*** Input ***
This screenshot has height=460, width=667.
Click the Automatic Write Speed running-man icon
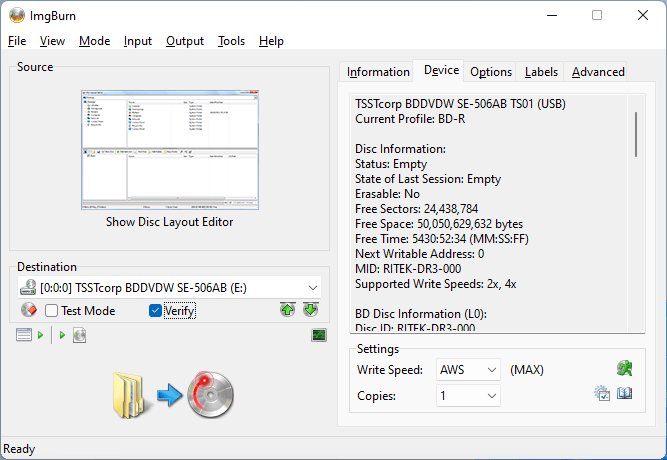tap(624, 369)
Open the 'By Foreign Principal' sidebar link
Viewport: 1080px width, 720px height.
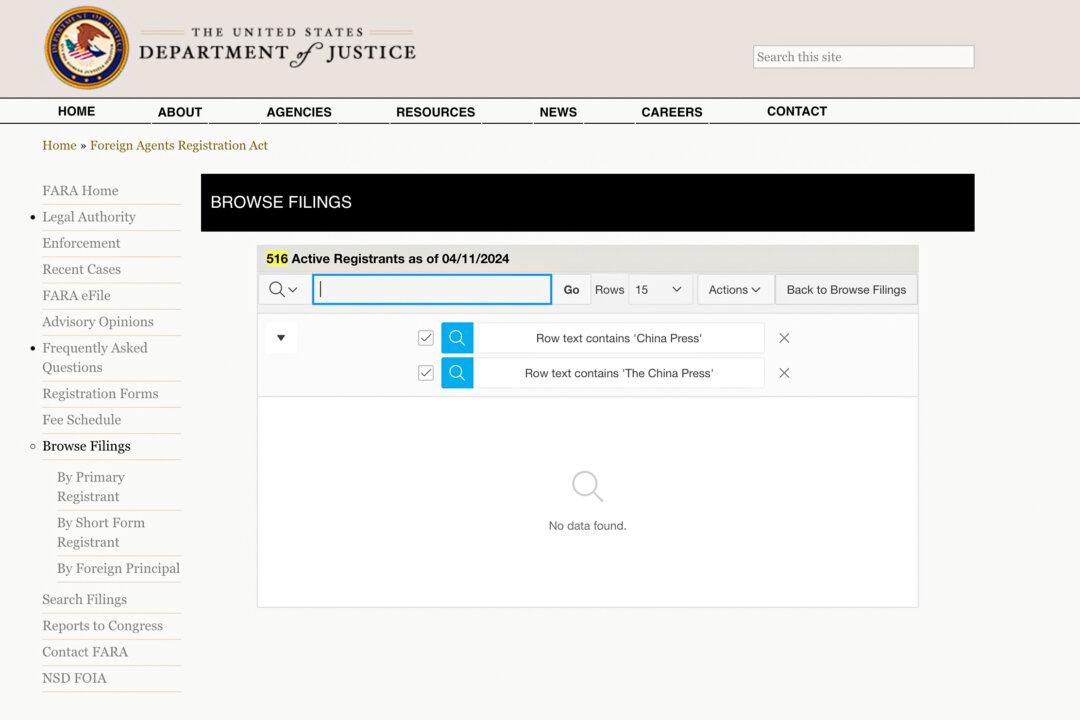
*** End of Input ***
§ What this task involves: Everything from the line that contains "Open the 'By Foreign Principal' sidebar link" through the final line of the material should be returned exactly, except the pictures.

§ Answer section:
Open the 'By Foreign Principal' sidebar link
Viewport: 1080px width, 720px height.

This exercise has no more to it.